Does Carpet buffer the whole parquet data or only a row group? #36

javafanboy · 2024-08-15T09:06:58Z

javafanboy
Aug 15, 2024

I am looking for a way to using a normal Java program, with a minimum of libraries etc (not using Spark or Arrow for instance) , create large Parquet objects in S3 without keeping all the data in memory or store it to file first i.e. I would like to write the data to an output stream that uploads to S3. I have a stable implementation of such a stream and before starting to play around with Carpet I would like to know if it supports the use of "any output stream" and if so if it flushes data after each row group or only after writing the whole dataset including the header?

I started looking at the standard Apache Parquet library but it only seem to work with "files" and as known also have the problem with all the dependencies (I have not found any info on exactly what can be excluded in my macev file, trial and error seem time consuming).... An option to get around the file limitation is to use memory mapped files but this also seem quite time consuming given the quite sparse documentation of Hadoop files etc...

Any thoughts or advice is warmly appreciated!

jerolba · 2024-08-15T09:30:19Z

jerolba
Aug 15, 2024
Maintainer

Hi @javafanboy

Yes, Carpet supports to write to any OutputStream. I implemented explicitly this constructor to support that use case. Base Parquet library doesn't support it and I also implemented a custom OuputFile, OutputStreamOutputFile.

I've not tried, but I think that there is no issue on writing to AWS SDK OutputStream.

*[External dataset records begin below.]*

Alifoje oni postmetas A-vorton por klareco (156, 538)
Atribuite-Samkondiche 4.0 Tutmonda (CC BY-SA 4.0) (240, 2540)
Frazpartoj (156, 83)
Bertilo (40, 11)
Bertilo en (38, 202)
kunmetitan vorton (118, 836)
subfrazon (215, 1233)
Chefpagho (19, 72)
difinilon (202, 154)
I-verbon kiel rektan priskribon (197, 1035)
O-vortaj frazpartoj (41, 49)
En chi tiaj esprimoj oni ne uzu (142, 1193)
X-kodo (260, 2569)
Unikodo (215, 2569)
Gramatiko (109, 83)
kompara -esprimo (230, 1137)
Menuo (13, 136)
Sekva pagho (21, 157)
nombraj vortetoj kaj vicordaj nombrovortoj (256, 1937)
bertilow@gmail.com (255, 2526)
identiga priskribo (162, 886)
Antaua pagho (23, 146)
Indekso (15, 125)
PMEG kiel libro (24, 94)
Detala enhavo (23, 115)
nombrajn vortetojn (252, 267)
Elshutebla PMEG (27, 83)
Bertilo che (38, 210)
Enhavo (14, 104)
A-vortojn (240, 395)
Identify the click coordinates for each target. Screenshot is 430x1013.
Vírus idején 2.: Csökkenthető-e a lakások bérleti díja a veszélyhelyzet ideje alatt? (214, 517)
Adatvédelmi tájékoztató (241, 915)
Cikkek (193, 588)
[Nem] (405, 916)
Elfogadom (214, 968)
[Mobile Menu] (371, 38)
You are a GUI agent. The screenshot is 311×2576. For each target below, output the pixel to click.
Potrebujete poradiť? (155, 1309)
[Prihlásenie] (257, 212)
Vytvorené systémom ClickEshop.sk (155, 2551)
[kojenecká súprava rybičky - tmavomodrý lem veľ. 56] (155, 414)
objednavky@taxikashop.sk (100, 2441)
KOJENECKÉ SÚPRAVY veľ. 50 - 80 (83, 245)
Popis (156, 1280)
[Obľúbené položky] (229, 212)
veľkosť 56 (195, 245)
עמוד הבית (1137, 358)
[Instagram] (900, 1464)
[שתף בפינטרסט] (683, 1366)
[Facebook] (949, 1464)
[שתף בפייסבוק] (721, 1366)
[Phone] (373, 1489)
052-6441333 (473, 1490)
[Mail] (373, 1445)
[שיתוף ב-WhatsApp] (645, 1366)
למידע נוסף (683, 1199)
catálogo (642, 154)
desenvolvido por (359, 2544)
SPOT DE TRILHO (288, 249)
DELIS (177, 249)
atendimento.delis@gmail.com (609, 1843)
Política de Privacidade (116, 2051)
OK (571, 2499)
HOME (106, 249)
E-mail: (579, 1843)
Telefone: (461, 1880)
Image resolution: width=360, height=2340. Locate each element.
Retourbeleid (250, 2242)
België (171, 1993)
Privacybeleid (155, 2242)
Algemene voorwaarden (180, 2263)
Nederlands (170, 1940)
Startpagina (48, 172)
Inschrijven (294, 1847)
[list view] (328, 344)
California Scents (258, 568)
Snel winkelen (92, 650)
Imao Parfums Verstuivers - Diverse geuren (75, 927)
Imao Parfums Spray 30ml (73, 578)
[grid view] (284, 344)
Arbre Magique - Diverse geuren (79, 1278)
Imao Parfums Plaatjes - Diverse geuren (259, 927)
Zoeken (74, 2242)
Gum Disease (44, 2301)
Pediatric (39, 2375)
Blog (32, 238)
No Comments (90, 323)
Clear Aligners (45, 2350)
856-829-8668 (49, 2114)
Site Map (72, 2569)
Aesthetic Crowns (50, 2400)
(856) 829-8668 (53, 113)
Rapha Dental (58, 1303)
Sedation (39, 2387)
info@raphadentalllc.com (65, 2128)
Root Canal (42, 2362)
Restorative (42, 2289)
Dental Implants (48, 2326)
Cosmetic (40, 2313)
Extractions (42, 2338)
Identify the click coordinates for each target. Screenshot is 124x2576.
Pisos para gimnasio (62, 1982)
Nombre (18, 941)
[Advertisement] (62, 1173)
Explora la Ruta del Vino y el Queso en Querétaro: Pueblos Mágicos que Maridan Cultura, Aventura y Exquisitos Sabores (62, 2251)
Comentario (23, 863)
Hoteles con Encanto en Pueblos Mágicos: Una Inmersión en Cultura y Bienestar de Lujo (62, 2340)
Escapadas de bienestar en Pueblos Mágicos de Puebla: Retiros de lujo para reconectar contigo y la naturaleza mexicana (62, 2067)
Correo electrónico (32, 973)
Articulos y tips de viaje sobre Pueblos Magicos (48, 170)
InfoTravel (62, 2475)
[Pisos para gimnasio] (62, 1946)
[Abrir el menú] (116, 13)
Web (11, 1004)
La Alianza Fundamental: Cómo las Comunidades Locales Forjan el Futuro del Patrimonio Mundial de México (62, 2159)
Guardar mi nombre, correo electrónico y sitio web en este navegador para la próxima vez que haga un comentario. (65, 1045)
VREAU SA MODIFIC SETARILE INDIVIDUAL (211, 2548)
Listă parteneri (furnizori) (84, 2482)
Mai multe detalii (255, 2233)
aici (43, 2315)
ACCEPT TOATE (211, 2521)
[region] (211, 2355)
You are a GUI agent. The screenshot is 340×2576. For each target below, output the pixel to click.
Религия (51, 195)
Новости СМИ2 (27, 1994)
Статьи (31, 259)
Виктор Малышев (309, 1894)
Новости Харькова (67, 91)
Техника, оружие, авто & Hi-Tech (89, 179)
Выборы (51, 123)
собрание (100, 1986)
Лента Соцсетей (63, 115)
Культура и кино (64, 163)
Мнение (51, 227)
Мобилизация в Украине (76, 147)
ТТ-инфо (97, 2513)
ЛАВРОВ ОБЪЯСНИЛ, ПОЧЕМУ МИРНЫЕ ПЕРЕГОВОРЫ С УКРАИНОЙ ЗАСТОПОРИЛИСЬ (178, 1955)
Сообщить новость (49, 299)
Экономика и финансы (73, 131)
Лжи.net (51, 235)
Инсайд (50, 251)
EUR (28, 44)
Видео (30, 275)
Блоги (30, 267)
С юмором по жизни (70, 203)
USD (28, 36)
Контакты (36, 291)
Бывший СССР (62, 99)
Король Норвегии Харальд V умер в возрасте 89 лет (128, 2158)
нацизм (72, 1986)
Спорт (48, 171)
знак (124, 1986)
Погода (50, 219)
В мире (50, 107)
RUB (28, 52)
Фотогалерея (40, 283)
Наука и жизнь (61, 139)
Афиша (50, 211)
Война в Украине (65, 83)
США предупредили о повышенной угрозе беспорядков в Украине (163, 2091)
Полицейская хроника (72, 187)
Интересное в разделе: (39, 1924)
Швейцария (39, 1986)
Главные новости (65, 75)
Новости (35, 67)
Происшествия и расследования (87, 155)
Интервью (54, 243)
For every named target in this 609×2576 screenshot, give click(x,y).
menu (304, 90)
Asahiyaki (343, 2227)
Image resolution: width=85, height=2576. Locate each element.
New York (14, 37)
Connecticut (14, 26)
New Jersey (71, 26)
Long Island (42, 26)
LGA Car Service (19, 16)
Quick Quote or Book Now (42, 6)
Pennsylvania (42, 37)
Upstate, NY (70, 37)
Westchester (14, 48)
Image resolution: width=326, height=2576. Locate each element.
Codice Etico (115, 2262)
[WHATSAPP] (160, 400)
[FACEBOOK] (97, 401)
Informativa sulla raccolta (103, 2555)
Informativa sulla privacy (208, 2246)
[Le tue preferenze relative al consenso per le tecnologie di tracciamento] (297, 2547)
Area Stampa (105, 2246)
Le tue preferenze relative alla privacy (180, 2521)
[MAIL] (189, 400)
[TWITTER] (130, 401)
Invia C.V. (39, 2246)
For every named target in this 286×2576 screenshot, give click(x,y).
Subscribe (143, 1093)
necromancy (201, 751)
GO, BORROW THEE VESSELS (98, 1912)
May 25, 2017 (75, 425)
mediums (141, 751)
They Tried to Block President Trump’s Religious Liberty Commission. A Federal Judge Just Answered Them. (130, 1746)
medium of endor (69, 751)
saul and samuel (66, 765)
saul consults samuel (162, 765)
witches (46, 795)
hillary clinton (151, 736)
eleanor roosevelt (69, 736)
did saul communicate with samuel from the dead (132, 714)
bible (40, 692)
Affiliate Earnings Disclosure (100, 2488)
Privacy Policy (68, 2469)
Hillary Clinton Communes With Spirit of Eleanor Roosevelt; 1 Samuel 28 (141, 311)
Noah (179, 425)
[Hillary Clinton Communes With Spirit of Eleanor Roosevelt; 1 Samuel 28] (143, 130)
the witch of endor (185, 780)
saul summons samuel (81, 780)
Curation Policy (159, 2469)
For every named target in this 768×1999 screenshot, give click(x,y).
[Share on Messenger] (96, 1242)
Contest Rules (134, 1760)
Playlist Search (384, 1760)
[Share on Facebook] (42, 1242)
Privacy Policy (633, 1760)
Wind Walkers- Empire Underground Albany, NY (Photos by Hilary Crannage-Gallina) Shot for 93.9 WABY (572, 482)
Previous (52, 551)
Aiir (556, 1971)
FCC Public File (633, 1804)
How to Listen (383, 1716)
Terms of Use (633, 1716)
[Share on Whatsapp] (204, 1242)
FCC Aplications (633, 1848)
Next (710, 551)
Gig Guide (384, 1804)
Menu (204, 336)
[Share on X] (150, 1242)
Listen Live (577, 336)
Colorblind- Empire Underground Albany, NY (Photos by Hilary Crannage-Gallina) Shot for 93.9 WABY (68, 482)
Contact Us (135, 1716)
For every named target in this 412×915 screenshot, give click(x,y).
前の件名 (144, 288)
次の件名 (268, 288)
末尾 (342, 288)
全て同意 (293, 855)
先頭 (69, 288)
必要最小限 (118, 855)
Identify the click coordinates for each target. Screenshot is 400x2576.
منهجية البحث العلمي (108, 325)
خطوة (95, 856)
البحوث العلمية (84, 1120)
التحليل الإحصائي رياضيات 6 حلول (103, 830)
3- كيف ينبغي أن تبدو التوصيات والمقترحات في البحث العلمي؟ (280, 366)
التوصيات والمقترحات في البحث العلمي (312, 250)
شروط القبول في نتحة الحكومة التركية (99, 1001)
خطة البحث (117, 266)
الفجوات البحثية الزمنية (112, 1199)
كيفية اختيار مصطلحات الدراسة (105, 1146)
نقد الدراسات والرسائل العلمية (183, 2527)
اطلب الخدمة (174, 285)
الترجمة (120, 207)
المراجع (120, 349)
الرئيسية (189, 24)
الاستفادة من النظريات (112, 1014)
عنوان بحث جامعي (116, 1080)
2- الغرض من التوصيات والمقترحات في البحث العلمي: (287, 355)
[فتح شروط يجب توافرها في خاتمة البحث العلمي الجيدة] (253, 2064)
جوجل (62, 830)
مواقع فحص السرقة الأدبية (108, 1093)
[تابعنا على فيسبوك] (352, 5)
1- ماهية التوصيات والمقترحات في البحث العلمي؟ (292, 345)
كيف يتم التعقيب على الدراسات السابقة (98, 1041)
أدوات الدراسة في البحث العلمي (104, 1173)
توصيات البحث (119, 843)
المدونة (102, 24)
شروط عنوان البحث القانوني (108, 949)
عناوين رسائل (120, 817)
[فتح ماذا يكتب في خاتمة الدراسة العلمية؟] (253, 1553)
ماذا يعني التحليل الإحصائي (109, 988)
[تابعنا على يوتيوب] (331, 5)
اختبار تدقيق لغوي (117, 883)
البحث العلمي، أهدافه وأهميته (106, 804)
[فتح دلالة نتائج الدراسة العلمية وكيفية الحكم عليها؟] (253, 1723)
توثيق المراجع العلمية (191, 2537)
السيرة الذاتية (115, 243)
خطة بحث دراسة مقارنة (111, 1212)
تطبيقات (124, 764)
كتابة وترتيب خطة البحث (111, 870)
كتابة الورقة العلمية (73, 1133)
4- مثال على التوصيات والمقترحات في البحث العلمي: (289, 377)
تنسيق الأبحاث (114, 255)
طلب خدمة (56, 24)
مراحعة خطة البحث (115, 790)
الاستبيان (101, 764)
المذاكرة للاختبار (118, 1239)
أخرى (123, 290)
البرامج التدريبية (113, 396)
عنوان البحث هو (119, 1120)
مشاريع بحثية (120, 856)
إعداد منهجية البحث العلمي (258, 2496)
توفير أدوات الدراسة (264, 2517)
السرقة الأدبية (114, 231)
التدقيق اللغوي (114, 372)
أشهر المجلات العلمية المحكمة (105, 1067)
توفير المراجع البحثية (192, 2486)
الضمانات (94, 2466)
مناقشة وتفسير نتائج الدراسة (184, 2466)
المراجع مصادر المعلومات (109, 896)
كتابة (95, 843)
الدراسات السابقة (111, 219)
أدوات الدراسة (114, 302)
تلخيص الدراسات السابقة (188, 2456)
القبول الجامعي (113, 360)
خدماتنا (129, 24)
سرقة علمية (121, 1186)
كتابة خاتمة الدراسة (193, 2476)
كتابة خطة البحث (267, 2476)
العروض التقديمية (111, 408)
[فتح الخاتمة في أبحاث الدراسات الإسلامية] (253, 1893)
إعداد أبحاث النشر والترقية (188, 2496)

I'm not an expert of internal implementation, but because you write records one by one, it can not flush information by column, and must wait to the latest column of the latest record of a row group to flush the in-memory buffer. I think that this applies to any case, wherever you write, it buffers a complete row group before flushing to disk/stream. You can tune the size of row group in parquet configuration (exposed by Carpet Writer builder).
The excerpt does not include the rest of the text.